Incense Tray
by YOSHIDA Baido (1896-1986)
Taisho/early Showa period, 1920s/30s
Carved red lacquer, tsuishu
39.5 x 15.1 x 3 (h) cm.
Original silk pouch
Signed. Signed and sealed lacquered tomobako
Price: £7500
About
This boldly carved, standing shishi lion, set above rocks and foliage, and surrounded by scattering clouds, presents a fearsome image. The shishi is an important guardian in both Buddhism and Shintoism, and is frequently seen in statues flanking the entrance to temples and shrines. On the reverse of this foliate-cornered tray runs an Egyptian key pattern - a common decorative motif found on work of this period. The carving of the work is deep and precise, indicating a base working surface built up of around 100 layers.
The art of carving lacquer was developed in Song period China around the 12th century. When first imported to Japan in the 14th century its methods amazed the Japanese. Believing that they could not match such perfection, the immediate Japanese response was to invent the technique of kamakura-bori, in which the design would be carved in wood and then be given a simple over-coating of lacquer.
One Kyoto family, however, pursued achieving the real thing, adopting the name Tsuishu (meaning 'layered red") Youzei (conflating the names of two famous Chinese lacquerists Youmo and Chousei). The family was to produce work for the Ashikaga and Tokugawa shoguns, and continued working into the 20th century, when the work of the 20th-generational head was credited with revitalising and modernising this art form.

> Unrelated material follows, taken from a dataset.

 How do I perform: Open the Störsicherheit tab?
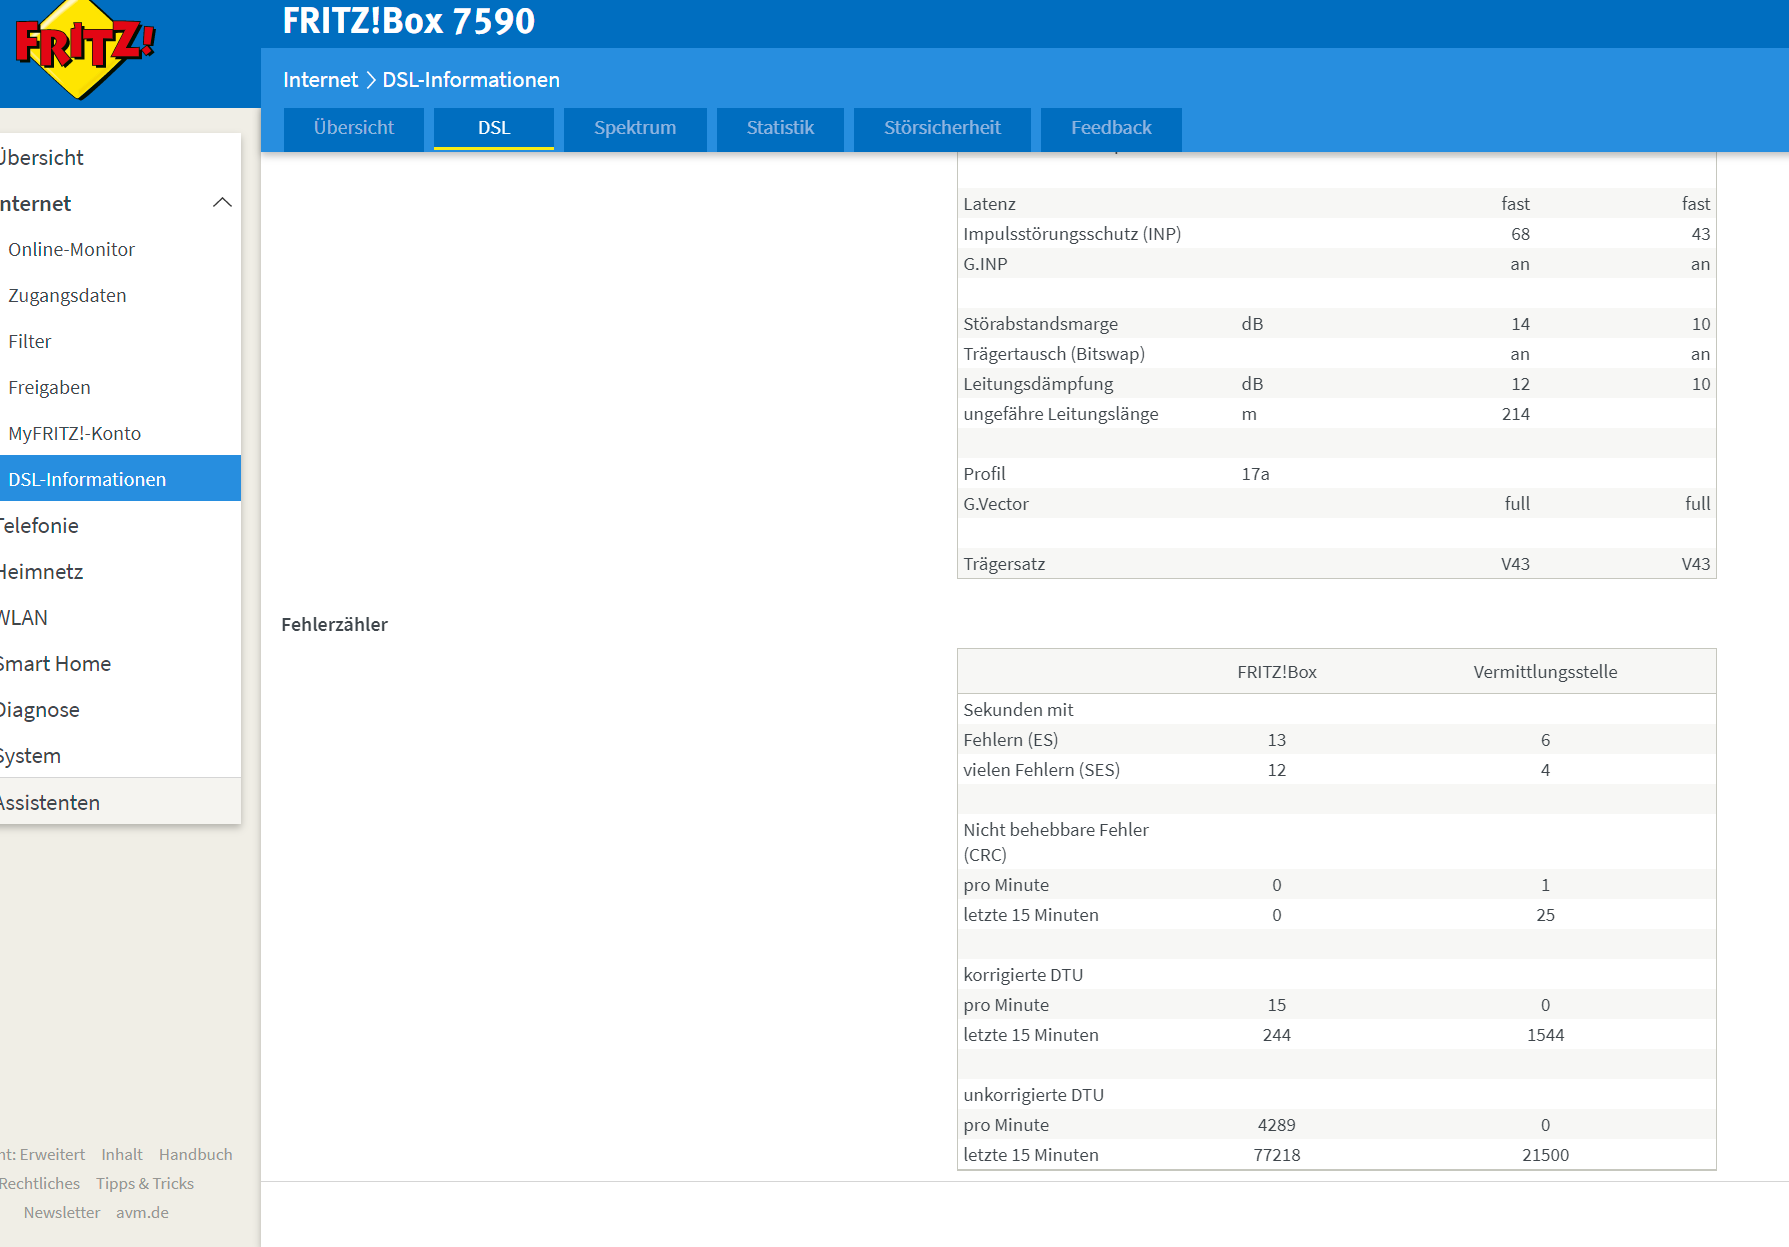[x=941, y=128]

Carved lacquer is a reductive process, first requiring the artist to create sufficient depth of lacquer to enable the carving. A single layer of applied lacquer is similar to a coat of thinned paint, so to create the thickness of this piece up to 100 layers would have been applied. Each layer had to 'cure' for at least 24 hours before polishing and then applying the next layer. It is therefore a painstaking process even before the demanding process of carving to reveal a design can begin. The finished piece has the characteristic weight of solid lacquer.

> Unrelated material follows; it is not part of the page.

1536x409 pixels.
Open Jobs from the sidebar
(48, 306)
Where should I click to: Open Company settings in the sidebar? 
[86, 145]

Born in Komatsu City, Ishikawa Prefecture, Baido first studied wood carving under Murakami Kurosaku, before going on to master the carved lacquer technique. In 1932 his work was selected for the first time for the 13th Teiten (Imperial Art Exhibition) and thereafter was regularly selected for the Shin-Bunten and Nitten exhibitions, receiving the Special Selection Award in 1947 and the Asakura Prize in 1952. From 1955 he was active in the Japan Traditional Art Crafts Exhibition, becoming a full member of the Japan Kogei Association.